==== Data extract ====

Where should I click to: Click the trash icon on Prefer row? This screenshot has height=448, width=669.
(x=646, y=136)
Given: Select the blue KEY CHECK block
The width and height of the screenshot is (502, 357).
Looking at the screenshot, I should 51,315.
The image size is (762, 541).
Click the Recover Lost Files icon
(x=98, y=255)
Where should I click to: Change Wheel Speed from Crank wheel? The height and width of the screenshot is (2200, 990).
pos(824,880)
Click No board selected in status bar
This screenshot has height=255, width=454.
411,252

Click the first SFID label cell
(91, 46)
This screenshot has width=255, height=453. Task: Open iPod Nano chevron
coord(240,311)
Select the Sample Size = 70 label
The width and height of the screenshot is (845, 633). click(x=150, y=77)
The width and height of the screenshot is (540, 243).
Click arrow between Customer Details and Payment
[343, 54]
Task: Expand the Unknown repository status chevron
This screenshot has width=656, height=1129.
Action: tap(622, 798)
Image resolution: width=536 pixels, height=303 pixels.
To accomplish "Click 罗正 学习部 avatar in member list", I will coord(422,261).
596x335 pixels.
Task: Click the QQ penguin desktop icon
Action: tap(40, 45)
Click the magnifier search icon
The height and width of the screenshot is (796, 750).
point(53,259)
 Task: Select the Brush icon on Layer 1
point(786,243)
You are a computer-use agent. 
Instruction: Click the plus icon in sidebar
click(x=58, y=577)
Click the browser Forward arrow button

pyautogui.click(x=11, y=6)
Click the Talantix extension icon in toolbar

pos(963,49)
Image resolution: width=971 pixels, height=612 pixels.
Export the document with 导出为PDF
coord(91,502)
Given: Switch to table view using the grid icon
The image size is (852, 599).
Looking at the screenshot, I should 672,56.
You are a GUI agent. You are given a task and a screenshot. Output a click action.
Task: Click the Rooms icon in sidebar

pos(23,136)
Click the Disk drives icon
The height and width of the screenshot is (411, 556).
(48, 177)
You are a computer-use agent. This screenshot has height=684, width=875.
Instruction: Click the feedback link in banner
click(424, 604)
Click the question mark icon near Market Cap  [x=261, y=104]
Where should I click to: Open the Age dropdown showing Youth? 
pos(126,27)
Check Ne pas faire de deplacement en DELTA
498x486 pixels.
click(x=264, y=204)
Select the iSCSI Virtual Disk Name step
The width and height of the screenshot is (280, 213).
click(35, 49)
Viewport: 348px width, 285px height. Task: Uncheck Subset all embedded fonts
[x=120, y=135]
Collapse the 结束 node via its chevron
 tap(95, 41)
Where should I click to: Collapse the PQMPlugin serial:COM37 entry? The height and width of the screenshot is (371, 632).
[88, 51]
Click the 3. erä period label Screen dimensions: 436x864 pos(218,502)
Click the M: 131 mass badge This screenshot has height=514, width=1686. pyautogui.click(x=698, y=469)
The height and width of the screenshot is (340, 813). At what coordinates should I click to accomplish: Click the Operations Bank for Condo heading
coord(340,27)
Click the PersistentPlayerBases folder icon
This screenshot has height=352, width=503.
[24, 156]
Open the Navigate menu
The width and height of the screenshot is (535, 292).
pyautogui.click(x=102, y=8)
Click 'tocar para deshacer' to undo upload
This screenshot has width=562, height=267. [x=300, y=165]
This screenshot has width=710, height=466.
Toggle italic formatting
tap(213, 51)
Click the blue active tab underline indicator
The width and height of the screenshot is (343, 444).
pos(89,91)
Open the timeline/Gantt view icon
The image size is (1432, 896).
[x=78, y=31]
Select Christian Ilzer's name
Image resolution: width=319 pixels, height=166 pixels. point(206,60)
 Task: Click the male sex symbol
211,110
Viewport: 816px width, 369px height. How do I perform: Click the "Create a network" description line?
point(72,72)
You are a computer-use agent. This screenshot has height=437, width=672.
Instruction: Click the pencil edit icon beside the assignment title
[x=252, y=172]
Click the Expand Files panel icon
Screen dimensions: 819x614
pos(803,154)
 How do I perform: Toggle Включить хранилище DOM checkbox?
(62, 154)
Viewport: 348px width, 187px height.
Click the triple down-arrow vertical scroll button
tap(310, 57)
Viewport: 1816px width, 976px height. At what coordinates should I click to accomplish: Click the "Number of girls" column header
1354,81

====

What you will do> Beginning at the top of the data, extract each line through the line containing "Check Ne pas faire de deplacement en DELTA" and return those lines exactly, with nothing added.

The completed task>
Where should I click to: Click the trash icon on Prefer row? This screenshot has height=448, width=669.
(x=646, y=136)
Given: Select the blue KEY CHECK block
The width and height of the screenshot is (502, 357).
Looking at the screenshot, I should 51,315.
The image size is (762, 541).
Click the Recover Lost Files icon
(x=98, y=255)
Where should I click to: Change Wheel Speed from Crank wheel? The height and width of the screenshot is (2200, 990).
pos(824,880)
Click No board selected in status bar
This screenshot has height=255, width=454.
411,252

Click the first SFID label cell
(91, 46)
This screenshot has width=255, height=453. Task: Open iPod Nano chevron
coord(240,311)
Select the Sample Size = 70 label
The width and height of the screenshot is (845, 633). click(x=150, y=77)
The width and height of the screenshot is (540, 243).
Click arrow between Customer Details and Payment
[343, 54]
Task: Expand the Unknown repository status chevron
This screenshot has width=656, height=1129.
Action: tap(622, 798)
Image resolution: width=536 pixels, height=303 pixels.
To accomplish "Click 罗正 学习部 avatar in member list", I will coord(422,261).
596x335 pixels.
Task: Click the QQ penguin desktop icon
Action: tap(40, 45)
Click the magnifier search icon
The height and width of the screenshot is (796, 750).
point(53,259)
 Task: Select the Brush icon on Layer 1
point(786,243)
You are a computer-use agent. 
Instruction: Click the plus icon in sidebar
click(x=58, y=577)
Click the browser Forward arrow button

pyautogui.click(x=11, y=6)
Click the Talantix extension icon in toolbar

pos(963,49)
Image resolution: width=971 pixels, height=612 pixels.
Export the document with 导出为PDF
coord(91,502)
Given: Switch to table view using the grid icon
The image size is (852, 599).
Looking at the screenshot, I should 672,56.
You are a GUI agent. You are given a task and a screenshot. Output a click action.
Task: Click the Rooms icon in sidebar

pos(23,136)
Click the Disk drives icon
The height and width of the screenshot is (411, 556).
(48, 177)
You are a computer-use agent. This screenshot has height=684, width=875.
Instruction: Click the feedback link in banner
click(424, 604)
Click the question mark icon near Market Cap  [x=261, y=104]
Where should I click to: Open the Age dropdown showing Youth? 
pos(126,27)
Check Ne pas faire de deplacement en DELTA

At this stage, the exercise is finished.